Hatch's Five Ideas to Reduce Federal Health Spending
Today, Senator Orrin Hatch (R-UT) spoke on the floor of the Senate about the need for health entitlement reforms to be part of a deficit reduction package. Senator Hatch joins a handful of other lawmakers in recent weeks who have proposed a range of entitlement reform policies that could help reduce our long-term debt. Providing specifics as Sen.
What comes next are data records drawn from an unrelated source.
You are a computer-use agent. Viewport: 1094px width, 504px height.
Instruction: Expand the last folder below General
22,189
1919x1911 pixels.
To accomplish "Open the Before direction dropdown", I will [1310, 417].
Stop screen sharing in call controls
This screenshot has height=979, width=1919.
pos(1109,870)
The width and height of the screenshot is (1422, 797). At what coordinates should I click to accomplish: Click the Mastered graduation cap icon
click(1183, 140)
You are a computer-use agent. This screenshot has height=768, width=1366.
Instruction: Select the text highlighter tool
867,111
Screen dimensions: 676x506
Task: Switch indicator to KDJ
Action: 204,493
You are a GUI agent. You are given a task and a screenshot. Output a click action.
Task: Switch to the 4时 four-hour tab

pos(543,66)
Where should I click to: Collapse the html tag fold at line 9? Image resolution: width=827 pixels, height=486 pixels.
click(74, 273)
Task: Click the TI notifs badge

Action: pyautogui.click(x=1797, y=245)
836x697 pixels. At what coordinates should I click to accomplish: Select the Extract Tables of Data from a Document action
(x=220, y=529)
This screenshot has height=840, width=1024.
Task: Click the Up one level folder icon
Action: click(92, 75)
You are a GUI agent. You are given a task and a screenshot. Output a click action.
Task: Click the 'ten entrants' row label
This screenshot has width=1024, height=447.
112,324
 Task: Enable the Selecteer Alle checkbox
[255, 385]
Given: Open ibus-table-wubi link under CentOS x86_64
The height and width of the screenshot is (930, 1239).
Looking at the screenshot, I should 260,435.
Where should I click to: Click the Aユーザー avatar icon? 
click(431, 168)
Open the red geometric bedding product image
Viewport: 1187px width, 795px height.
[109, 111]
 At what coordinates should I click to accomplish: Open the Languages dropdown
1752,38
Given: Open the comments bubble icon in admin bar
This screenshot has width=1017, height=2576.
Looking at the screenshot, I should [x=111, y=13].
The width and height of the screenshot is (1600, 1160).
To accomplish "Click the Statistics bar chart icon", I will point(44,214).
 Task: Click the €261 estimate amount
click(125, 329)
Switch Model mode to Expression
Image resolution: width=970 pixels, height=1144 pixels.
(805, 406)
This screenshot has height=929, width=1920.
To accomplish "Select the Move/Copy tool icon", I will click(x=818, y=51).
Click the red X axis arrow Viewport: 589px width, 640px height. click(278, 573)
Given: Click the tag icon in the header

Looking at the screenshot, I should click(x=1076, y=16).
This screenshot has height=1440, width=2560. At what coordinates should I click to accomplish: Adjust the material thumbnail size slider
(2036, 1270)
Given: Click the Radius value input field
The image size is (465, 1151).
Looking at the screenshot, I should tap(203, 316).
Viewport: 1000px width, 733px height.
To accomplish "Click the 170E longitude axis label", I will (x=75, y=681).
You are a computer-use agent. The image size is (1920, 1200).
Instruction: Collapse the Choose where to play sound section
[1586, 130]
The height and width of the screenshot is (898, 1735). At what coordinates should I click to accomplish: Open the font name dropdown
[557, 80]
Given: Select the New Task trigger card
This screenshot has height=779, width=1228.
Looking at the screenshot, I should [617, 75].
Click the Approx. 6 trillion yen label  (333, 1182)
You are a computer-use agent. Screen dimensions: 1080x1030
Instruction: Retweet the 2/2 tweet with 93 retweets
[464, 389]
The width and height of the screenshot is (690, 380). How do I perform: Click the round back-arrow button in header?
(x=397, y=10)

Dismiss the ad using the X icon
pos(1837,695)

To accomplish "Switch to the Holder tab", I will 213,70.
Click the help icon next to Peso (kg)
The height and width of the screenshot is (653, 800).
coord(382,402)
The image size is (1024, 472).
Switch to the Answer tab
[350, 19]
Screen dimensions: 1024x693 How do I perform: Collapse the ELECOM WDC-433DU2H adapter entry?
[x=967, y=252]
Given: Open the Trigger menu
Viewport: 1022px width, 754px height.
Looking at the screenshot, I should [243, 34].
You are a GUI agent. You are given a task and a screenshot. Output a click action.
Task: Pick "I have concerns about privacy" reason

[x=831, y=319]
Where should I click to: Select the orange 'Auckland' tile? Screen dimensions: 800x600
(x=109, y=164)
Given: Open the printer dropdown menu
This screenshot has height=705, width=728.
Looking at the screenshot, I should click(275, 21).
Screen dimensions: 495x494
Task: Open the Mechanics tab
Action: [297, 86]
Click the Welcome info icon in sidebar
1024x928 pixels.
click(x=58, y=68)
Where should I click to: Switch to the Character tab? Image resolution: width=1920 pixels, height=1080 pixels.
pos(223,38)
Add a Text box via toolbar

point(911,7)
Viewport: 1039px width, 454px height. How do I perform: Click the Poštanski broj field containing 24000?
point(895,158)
Hatch did, especially on the entitlement side, is quite welcome at this point as budget negotiations will be ramping up in the coming weeks and the need for lawmakers to focus on the country's real fiscal challenges: entitlement reform and fundamental tax reform.
According to an accompanying press release, Hatch said:
If we’re serious about addressing our nation’s debt, Medicare and Medicaid need structural reforms....Today, I want to lay out five specific reform proposals that can help to rein in entitlement spending and put our nation on a better fiscal course. These are reasonable, rational ideas that have all enjoyed bipartisan support over the years. I believe they should be included in any deficit reduction package.
In his speech, he proposed five structural reforms to the Medicare and Medicaid programs. In the release, Senator Hatch highlighted the role they have played in prior budget negotiations and proposals.
Last month, we listed these and other ideas in our Health Care and Revenue Savings Options report. Below are the policies Senator Hatch proposed along with similar options from our report:
- Raise the Medicare eligibility age from 65 to 67.
- Limit Medigap plans from covering initial out-of-pocket expenses.
- Reform Medicare cost-sharing into a single combined annual deductible with a uniform coinsurance rate and an annual catastrophic cap.
- Institute competitive bidding into Medicare.
- Establish per capita caps on Medicaid spending.
As Ranking Member of the Senate Finance Committee, which has jurisdiction over Medicare and Medicaid, Senator Hatch’s speech is an important addition to the discussion around reforming federal health spending. With uncertain health care cost growth and demographic pressures from an aging population, long-term structural reforms like these should be on the table as lawmakers consider a bipartisan deficit reduction plan.